Послание высоких ставок
Андрей Винокуров о том, как и почему все ждут выступления главы государства
За годы работы журналистом у меня сформировалось впечатление, что в большинстве случаев ожидание президентского послания Федеральному собранию всегда было более интригующим, чем само его оглашение. Конечно, в день послания его всегда освещали все СМИ, а эксперты интерпретировали основные тезисы. Но пик обсуждения, как это ни парадоксально, все-таки зачастую приходился на время до послания, а не после. И этому есть вполне понятное объяснение.
Первое — техническое. Пока послания нет, поле для предположений, когда оно будет и что в нем будет, гораздо более широкое. Большая интрига всегда открывает больше возможностей для комментаторов. Число статей, колонок, постов в соцсетях прямо-таки стремится к бесконечности. А после того как послание произнесено, поле его интерпретаций становится ограниченным, как и количество строк в нем, зафиксированное на официальном сайте Кремля.

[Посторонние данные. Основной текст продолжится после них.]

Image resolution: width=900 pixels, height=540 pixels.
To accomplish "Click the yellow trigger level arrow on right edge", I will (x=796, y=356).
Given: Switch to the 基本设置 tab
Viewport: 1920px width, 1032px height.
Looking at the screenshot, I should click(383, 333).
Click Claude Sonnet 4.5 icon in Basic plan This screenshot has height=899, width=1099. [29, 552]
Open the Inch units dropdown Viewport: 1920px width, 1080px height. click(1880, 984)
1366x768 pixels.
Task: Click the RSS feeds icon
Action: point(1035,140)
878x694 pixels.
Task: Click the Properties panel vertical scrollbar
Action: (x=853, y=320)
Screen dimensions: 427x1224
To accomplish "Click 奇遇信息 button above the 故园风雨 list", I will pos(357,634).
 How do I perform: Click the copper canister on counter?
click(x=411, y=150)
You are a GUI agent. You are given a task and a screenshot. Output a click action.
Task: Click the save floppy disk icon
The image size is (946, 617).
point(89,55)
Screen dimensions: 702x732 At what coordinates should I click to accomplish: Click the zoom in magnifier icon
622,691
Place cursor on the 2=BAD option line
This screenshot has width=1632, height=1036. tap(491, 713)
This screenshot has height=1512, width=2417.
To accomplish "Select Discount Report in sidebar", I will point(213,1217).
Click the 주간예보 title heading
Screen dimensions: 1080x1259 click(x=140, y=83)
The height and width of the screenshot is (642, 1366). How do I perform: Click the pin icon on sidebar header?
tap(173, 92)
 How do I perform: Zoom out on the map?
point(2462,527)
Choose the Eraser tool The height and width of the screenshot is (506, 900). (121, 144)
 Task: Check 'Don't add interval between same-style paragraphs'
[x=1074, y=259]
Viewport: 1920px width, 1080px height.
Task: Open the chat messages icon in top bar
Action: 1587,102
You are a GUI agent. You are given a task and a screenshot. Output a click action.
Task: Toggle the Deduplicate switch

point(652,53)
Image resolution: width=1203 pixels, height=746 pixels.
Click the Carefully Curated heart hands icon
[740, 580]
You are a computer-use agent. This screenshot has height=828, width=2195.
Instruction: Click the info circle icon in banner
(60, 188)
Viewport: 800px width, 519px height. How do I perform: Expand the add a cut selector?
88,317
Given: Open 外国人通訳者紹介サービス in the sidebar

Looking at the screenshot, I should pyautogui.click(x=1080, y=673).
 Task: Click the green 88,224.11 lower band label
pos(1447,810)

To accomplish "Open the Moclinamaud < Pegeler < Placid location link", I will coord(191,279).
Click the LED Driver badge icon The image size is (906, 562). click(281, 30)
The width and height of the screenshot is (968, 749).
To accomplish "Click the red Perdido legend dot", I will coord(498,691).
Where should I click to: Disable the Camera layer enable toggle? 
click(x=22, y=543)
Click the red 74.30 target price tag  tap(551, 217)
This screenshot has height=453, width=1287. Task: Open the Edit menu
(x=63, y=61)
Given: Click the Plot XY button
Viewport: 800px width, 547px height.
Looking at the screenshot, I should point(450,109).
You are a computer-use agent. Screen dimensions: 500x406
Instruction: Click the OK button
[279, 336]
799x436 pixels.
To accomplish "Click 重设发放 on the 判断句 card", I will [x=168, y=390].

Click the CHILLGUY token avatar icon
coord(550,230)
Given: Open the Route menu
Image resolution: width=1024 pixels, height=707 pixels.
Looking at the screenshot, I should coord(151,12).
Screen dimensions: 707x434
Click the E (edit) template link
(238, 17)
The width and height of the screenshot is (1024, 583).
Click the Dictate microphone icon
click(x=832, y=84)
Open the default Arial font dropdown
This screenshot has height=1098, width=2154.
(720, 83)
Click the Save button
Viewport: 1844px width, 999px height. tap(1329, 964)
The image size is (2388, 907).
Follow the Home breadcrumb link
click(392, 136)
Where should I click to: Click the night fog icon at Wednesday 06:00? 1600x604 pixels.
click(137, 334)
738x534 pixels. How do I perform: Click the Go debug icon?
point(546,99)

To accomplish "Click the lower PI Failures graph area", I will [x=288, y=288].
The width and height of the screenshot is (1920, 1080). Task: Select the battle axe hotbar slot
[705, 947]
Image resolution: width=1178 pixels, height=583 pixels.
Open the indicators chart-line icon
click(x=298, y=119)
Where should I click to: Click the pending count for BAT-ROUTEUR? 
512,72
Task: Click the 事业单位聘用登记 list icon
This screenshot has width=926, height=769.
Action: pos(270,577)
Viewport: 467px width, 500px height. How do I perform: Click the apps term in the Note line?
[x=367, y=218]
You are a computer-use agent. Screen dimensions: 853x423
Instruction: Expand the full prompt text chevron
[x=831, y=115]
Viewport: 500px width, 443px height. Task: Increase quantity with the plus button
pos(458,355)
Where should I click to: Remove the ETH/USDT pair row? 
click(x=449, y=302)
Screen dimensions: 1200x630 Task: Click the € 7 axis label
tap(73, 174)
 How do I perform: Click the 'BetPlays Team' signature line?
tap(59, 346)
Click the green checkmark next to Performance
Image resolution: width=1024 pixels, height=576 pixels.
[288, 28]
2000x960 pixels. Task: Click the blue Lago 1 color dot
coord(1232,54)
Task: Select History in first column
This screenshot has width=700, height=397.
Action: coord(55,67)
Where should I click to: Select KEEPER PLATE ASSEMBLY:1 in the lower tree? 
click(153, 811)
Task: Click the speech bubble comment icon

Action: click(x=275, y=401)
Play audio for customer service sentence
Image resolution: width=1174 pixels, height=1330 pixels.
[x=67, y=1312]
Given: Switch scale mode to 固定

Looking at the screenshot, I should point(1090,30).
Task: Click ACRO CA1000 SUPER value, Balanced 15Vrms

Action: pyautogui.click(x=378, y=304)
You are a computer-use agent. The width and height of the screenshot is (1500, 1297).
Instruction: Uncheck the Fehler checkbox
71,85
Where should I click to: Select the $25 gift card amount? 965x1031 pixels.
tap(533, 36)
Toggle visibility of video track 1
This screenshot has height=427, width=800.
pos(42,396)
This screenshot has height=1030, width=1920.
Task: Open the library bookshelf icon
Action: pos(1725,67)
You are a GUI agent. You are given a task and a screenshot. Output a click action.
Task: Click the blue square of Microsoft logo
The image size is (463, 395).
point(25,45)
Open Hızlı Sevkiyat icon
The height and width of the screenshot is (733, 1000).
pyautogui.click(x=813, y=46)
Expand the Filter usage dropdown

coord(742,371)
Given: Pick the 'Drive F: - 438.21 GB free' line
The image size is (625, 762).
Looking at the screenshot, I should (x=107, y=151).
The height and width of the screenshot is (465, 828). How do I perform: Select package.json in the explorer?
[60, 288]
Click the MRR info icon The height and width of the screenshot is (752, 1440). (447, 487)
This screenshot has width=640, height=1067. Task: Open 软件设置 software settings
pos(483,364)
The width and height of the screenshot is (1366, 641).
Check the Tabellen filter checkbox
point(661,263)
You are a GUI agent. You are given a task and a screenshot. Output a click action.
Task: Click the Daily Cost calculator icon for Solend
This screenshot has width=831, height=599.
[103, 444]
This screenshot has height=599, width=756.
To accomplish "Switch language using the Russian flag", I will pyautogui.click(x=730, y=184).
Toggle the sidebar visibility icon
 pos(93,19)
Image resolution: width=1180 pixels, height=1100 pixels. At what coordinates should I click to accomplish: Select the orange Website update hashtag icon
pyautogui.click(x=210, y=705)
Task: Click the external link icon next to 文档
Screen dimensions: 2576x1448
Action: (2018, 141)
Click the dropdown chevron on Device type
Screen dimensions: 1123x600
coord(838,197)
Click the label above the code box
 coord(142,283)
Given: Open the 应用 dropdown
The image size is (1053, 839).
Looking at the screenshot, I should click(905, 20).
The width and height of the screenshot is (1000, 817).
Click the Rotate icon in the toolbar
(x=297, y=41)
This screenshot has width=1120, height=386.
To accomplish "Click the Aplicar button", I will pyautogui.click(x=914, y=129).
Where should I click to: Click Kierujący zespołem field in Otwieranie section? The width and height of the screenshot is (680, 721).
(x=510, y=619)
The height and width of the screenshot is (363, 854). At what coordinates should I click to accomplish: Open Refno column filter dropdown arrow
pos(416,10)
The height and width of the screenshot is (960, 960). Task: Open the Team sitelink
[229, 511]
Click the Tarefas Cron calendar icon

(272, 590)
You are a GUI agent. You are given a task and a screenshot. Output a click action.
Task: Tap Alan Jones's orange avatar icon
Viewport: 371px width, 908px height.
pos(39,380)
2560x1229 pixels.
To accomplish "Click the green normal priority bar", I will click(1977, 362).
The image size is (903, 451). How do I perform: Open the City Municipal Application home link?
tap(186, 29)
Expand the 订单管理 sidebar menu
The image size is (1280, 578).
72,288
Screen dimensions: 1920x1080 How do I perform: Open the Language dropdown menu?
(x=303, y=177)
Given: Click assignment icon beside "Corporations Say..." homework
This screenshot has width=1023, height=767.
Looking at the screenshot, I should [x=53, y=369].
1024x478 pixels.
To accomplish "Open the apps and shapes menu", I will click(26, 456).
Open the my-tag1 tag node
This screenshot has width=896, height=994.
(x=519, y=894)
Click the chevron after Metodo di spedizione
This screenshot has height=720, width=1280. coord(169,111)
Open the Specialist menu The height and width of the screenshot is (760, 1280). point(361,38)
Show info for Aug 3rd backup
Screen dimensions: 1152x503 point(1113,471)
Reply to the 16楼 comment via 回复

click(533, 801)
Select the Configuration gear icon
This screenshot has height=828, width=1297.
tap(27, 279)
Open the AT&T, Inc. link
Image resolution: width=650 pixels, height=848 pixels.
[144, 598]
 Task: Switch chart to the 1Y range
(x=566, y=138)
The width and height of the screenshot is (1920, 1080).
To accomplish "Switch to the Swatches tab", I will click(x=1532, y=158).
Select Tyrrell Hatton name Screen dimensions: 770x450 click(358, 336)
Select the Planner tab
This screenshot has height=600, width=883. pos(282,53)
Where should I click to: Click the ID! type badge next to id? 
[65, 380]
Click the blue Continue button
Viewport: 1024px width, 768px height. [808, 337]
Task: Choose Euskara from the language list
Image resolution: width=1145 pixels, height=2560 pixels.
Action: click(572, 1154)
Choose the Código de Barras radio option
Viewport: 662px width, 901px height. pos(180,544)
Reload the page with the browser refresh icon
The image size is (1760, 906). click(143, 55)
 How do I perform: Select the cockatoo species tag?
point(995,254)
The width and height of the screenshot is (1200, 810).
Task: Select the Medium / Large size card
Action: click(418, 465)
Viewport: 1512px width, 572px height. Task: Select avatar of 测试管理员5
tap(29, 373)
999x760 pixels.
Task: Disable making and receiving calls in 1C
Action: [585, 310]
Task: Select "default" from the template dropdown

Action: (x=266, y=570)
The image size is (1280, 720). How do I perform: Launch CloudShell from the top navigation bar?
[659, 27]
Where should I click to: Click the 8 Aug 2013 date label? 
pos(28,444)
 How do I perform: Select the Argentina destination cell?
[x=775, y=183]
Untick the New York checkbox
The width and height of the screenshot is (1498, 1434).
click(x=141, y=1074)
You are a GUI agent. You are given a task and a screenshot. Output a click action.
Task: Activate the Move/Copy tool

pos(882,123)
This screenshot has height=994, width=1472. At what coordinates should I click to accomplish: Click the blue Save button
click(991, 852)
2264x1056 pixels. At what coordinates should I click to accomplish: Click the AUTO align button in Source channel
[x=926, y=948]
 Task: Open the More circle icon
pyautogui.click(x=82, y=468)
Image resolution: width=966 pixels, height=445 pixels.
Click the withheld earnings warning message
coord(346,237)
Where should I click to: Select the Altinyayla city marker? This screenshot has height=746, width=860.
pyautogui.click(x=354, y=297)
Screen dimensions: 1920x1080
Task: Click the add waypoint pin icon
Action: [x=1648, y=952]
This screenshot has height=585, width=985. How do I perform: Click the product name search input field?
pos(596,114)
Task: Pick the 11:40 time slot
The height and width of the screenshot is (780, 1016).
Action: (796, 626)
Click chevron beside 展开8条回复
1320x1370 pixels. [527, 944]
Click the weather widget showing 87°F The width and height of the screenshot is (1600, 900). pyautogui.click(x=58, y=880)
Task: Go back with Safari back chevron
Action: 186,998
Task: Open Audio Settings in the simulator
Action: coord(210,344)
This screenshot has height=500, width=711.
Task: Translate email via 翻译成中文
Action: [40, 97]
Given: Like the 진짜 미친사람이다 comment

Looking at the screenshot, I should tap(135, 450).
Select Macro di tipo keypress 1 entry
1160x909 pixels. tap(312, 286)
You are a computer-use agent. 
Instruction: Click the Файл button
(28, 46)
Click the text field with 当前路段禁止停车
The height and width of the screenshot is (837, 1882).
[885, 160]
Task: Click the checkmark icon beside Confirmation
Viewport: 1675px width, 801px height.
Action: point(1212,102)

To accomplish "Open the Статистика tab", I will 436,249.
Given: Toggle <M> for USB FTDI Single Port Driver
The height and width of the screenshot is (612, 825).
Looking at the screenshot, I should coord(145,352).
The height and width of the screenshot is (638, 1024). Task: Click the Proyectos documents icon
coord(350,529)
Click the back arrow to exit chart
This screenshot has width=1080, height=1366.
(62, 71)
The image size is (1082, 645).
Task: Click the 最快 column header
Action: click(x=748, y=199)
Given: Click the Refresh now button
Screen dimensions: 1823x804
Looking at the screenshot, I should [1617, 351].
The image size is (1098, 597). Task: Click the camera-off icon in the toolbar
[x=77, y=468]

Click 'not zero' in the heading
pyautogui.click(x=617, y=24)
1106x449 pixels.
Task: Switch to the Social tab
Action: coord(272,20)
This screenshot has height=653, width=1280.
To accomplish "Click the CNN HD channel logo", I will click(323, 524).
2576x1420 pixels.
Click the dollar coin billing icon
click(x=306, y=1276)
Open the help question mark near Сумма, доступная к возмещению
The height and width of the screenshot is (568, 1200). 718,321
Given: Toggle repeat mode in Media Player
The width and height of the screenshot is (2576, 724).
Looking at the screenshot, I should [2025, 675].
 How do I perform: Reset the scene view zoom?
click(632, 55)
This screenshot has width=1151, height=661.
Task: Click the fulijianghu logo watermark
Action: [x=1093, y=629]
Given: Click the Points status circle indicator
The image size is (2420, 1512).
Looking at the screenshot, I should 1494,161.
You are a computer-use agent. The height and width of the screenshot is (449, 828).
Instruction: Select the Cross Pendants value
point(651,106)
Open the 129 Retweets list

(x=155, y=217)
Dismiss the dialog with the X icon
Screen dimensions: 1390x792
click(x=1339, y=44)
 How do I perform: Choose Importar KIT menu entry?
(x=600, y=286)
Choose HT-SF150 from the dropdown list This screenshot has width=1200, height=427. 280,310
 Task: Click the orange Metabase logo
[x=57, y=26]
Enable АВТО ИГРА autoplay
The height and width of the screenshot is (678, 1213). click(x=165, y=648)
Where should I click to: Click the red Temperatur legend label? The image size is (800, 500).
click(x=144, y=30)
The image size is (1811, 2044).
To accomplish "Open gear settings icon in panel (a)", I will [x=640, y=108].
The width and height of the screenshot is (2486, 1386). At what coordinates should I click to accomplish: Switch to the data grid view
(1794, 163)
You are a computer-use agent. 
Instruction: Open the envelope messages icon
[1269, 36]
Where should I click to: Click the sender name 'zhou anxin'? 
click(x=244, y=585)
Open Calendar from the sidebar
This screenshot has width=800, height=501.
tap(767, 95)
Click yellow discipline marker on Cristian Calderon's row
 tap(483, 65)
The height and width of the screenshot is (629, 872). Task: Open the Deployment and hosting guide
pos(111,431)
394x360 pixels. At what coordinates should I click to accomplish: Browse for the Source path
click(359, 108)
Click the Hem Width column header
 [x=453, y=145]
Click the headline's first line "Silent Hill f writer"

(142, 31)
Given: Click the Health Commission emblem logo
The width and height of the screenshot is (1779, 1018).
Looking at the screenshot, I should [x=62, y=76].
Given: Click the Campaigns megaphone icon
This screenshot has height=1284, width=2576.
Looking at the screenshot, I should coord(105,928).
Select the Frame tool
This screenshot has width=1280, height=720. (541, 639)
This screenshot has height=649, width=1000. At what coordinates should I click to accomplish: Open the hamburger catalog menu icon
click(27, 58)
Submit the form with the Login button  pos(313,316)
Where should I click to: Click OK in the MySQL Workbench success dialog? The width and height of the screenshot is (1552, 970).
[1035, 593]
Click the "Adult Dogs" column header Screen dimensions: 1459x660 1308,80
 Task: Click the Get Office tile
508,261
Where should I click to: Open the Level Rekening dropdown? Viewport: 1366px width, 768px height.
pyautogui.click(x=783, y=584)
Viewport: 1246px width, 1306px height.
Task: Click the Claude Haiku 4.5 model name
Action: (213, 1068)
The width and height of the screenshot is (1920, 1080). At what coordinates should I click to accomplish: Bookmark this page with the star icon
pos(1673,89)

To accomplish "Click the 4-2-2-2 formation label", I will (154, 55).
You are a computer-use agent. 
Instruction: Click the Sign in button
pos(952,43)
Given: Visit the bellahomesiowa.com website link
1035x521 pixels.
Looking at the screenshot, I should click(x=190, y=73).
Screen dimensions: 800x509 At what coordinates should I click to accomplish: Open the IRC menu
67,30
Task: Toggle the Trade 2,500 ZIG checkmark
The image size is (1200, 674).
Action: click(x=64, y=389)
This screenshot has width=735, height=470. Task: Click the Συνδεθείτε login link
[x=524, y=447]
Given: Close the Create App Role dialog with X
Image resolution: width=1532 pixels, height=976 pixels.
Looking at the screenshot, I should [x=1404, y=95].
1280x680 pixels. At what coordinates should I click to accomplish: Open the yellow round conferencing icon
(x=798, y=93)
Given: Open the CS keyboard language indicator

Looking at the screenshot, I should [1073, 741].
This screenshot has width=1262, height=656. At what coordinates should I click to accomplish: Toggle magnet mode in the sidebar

Но есть, на мой взгляд, причина и, скажем так, смысловая. Почему в политической традиции последних лет послание президента палатам Федерального собрания вообще имеет такое значение?
Сложившаяся система принятия ключевых решений всегда завязана на одного человека, президента. Только его слово становится финальным.
Для других акторов борьба за тот или иной поворот событий носит характер скорее кулуарный, чем публичный. Они действительно не могут однозначно ничего прогнозировать, пока президент не скажет свое слово. В этой системе выступление человека, который принимает решения по всем ключевым вопросам, действительно приобретает особое значение. А такое масштабное выступление по всем насущным вопросам, как послание, становится краеугольным камнем дальнейшей жизни как системы, так и общества: трудно не согласиться с теми экспертами, которые говорят, что послание в нашей политической традиции адресуется не только депутатам и сенаторам, но и всем россиянам — как зарисовка тактических и стратегических планов российской власти, чертеж некоторого образа будущего, пусть и самого ближайшего.
Так почему же тогда этот уже оформленный план вызывает меньше дискуссий, чем его ожидание? Все дело в главной ценности, которую наша власть традиционно ставит во главу угла жизни общества,— стабильности. Она подразумевает отказ от каких-то революционных шагов, планомерную приверженность текущему образу жизни, выбранному пути. В такой ситуации образу будущего и не положено быть резонансным. Он должен быть скорее успокаивающим. Поэтому предполагать резонансные, значительные изменения можно до послания, а оно уже потом подводит под ними окончательную черту.
Однако в этот раз создается впечатление, что ситуация немного другая. Интерпретационного ажиотажа вокруг послания меньше. Не думаю, что это связано с тем, что у экспертов и журналистов нет мыслей по поводу его вероятного содержания. Скорее причина в том, что все понимают, насколько высоки ставки, облеченные в слова, которые мы услышим в следующий вторник.
В послании не может не прозвучать тема специальной военной операции и связанных с ней событий. Более того, в нем, скорее всего, будет определен вектор логики дальнейших действий российских властей.
Это действительно та самая точка бифуркации, сойти с которой система может совершенно разными путями. И когда значение слов настолько высоко, гадать по поводу конкретного содержания послания, пожалуй, даже боязно.
Недавно один мой друг, никак не связанный со сферой политики, отказался обсуждать планы на лето. Никто не может знать, что случится в ближайшие дни, пояснил он. Собственно, это сходится с картиной, которую рисуют сейчас на публичных мероприятиях политологи и социологи: в массе своей люди опасаются строить планы на будущее. Как было сказано на одном из круглых столов, они не хотят даже думать о федеральной повестке.
В какой-то мере они снова хотят того же, что раньше и приносило послание: новой стабильности и нормальности. Может ли послание их принести? И возможно ли это? Да и есть ли вообще такое намерение? Ведь кроме тех, кто говорит о необходимости дать обществу и экономике возможность адаптироваться к этой новой реальности, слышны и громкие голоса, требующие дальнейшей мобилизации во всех смыслах. Какой сценарий будет выбран и возможен ли путь между ними, узнаем во вторник.